══ Reading passage

I remind you that I did not mention any names. _You_ did that with this post.


----------



## cwaring (Feb 12, 2002)

I wonder if I might get more for the individual parts - a 200GB hard drive and a network card - and just sell the Tivo itself for spares. It's a thought.


----------



## Teepee (Aug 24, 2004)

I wish you luck with your Tivo sale but I think you might be better letting it go for parts. I recently bought a 40Gb. one with lifetime subcription on Ebay for £41. The early susbcribers will have had the benefit of their £200 investment if they have had the machine for some years. I feel rather sorry for the monthly subscribers, there is very little chance of selling those machines on Ebay with l/t sub. models going so cheaply now. I would be interested in the Turbonet card, if you are splitting the parts, they are always handy. :up:


----------



## cwaring (Feb 12, 2002)

Yep. I decided to do that when dad decided that he may as well use the Tivo in another room than sell it for that price. So I removed the Terbonet card! It's on 'first refusal' offer to someone at the mo


----------



## cwaring (Feb 12, 2002)

So... anyone want an original TerboNet card?










£26 all-in. Payment by Paypal please. Dispatch tomorrow if paid today.

*BEEN SOLD*


----------



## cwaring (Feb 12, 2002)

I forgot to re-set the Tivo to use dial-up when I removed the network card. It doesn't reset it when I 'clear and delete everything', does it?

Looks like I'll have to have to temporarily re-fit it to sort it out then. Or remove the drive and use my PC I suppose.

Oh boll......

*ETA*:
If the driver doesn't detect the card, does it automatically fall-back to dial-up?


----------



## mikerr (Jun 2, 2005)

════
══ Given data

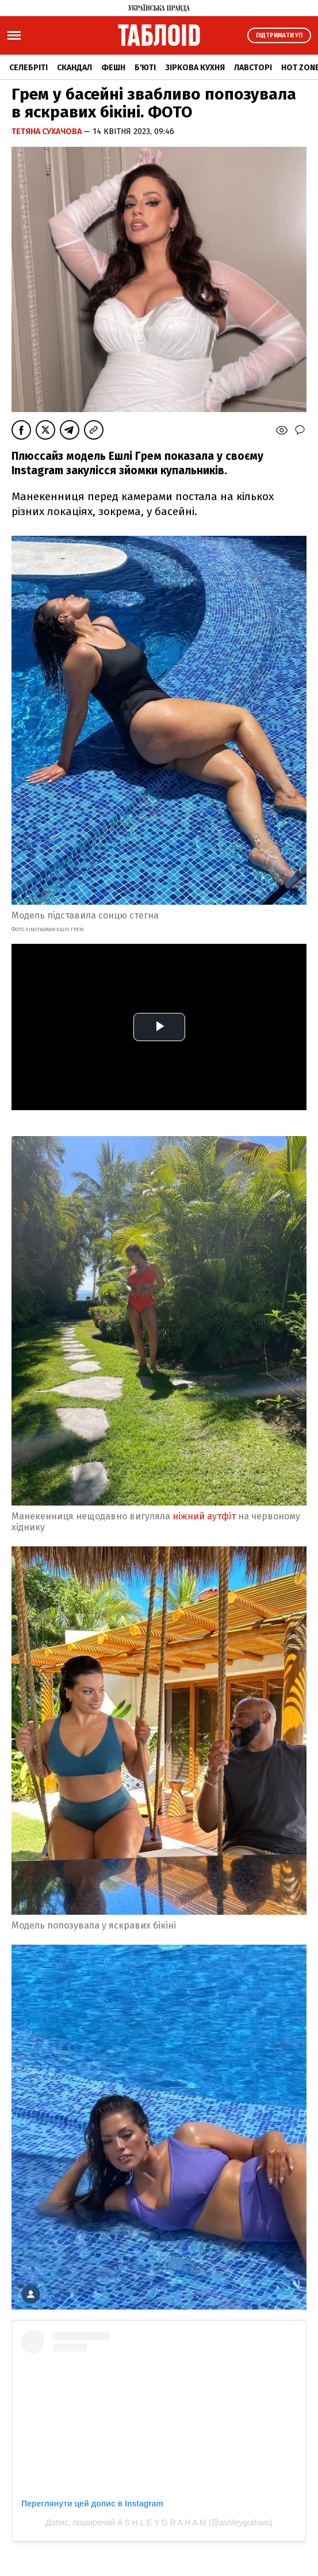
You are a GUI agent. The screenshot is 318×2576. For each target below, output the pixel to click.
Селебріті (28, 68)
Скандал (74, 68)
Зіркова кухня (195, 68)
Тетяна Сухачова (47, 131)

════
══ Given data

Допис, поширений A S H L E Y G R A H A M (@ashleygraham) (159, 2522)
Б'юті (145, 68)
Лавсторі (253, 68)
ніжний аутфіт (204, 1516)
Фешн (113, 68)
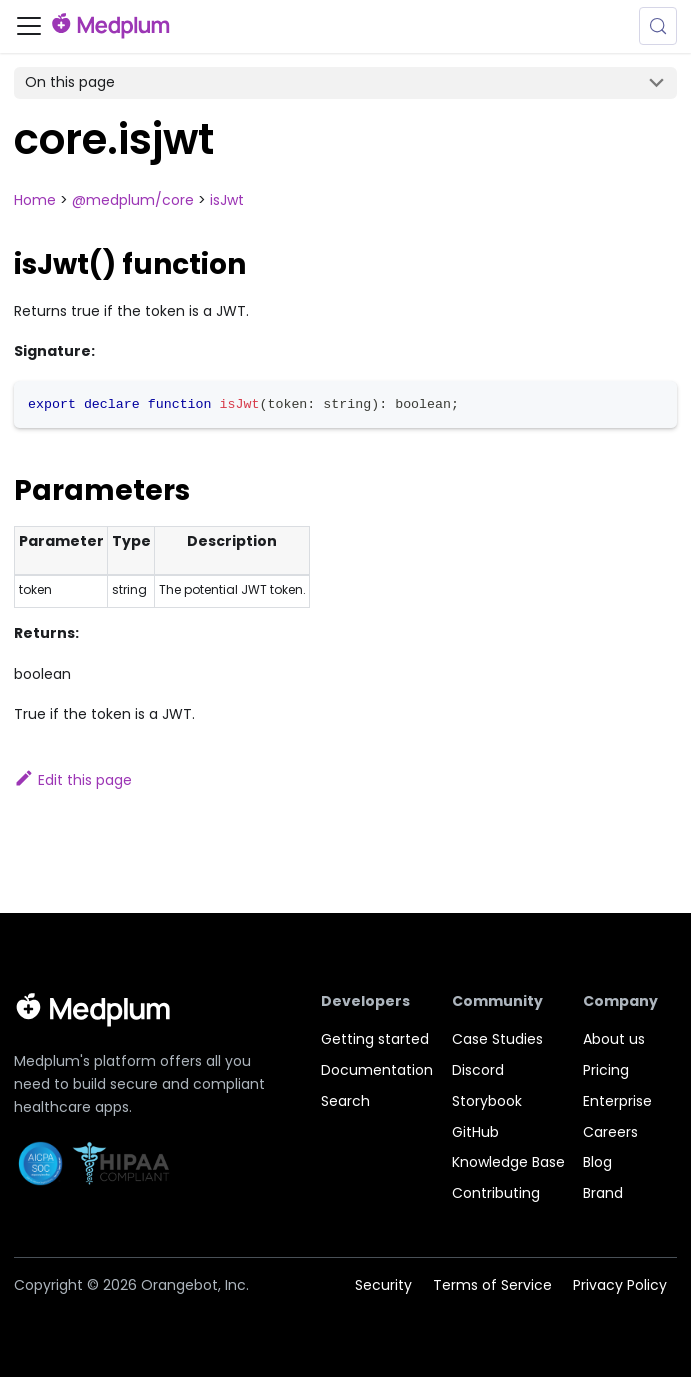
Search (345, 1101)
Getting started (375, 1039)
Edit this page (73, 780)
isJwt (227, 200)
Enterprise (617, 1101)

════

Tasks to carry out:
1) List every sum of money in pounds that appears in the Tivo forum thread.
2) In the Tivo forum thread, what payment method did cwaring request for the TerboNet card?
3) Write out the Tivo forum thread word for word, from "I forgot to" down to "PC I suppose.".

Per-task outputs:
1) £41, £200, £26

2) Paypal

3)
I forgot to re-set the Tivo to use dial-up when I removed the network card. It doesn't reset it when I 'clear and delete everything', does it?

Looks like I'll have to have to temporarily re-fit it to sort it out then. Or remove the drive and use my PC I suppose.